云诺依轻笑一声,微微点头。心里默默想着:“万马堂?这便是姓梅的跟姓李的两人的倚仗吗?今次倒是有些小瞧了他们。若是万马堂参和进来,怕是不好办呢。”
牛大力这些话,其他人自然也听到了,各大帮派驻守京城负责人,原本打算给云诺依助助阵的,此刻都有些摇摆不定。
云诺依再次邀请他们酉时到有凤楼吃酒时,便都开始纷纷推脱说今日有事在身,改日必定上门陪礼。
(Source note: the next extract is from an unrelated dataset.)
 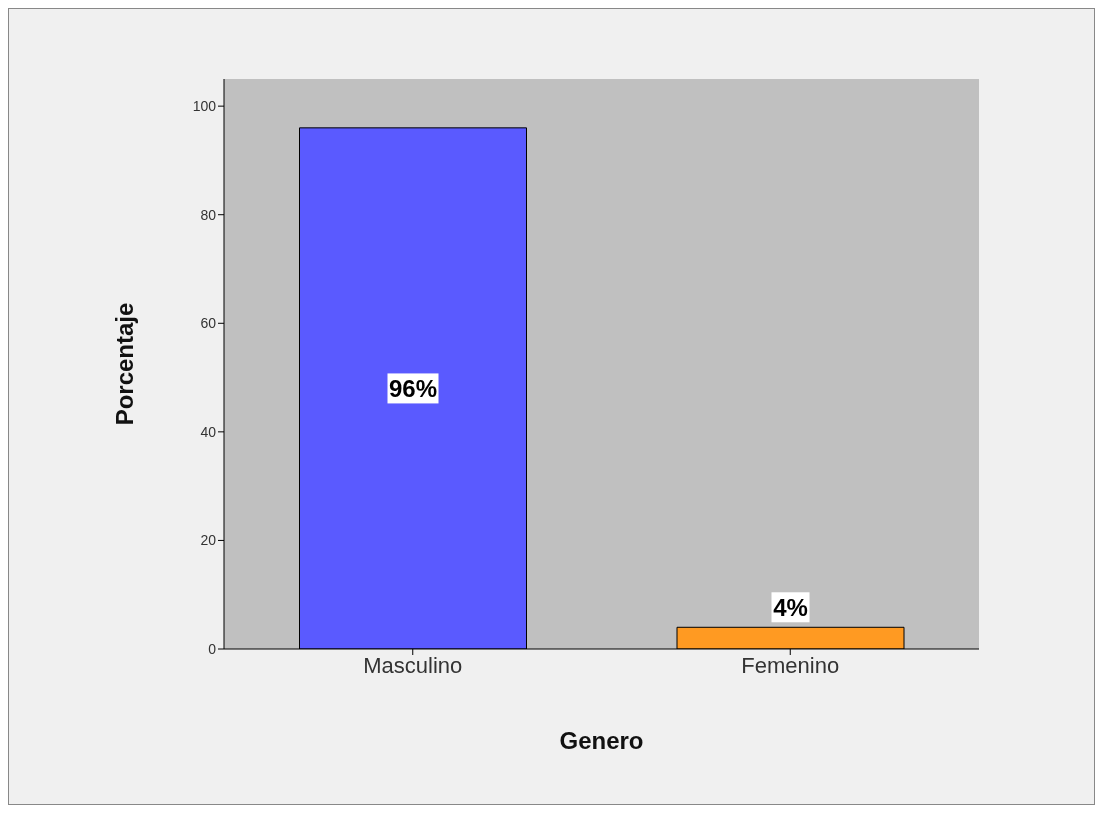 What do you see at coordinates (204, 106) in the screenshot?
I see `y-tick-label: 100` at bounding box center [204, 106].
云诺依心中冷笑,都是些老狐狸,墙头草。脸上却依旧笑迷迷的模样,也众人说着话。
一一告辞之后,马车继续前行。
云诺依马车的后面,“急风剑”诸葛雷与金刀掌门金万里同处一辆车内。
诸葛雷说道:“他姓牛的何德何能?敢如此轻慢云会主?满嘴污言秽语,听着让人恶心。”
金万里闭目养神,并不接他的话茬。
诸葛雷接着道:“若不是顾忌云会主的面子,在下当时便一剑结果了那姓牛的。”
金万里心中冷笑,暗自琢磨着:“就凭你?且不说你是不是‘开山虎王’牛大力的对手,便是你金狮镖局上下,也不敢动他牛大力分毫。那可是万马堂的人物。”
金万里这样想着,心中对诸葛雷的不屑更是加深了一分。
诸葛雷却是个非常不知趣的,接着问道:“金掌门,你说在下说得在不在理?那姓牛的何得何能?敢在云会主面前撒野?满嘴的污言秽语,平白辱没了云会主的名声。”
金万里实在有些受不了了,一路上听着他喋喋不休,此刻进了京城还在撒泼,便装做语重心长地说道:“诸葛兄弟,老金有句话不知当讲不当讲?”
诸葛雷道:“金掌门,你说。”
金万里道:“诸葛兄弟以快剑闻名天下,所以江湖人都以‘急风剑’呼之。老哥说得可是实情?”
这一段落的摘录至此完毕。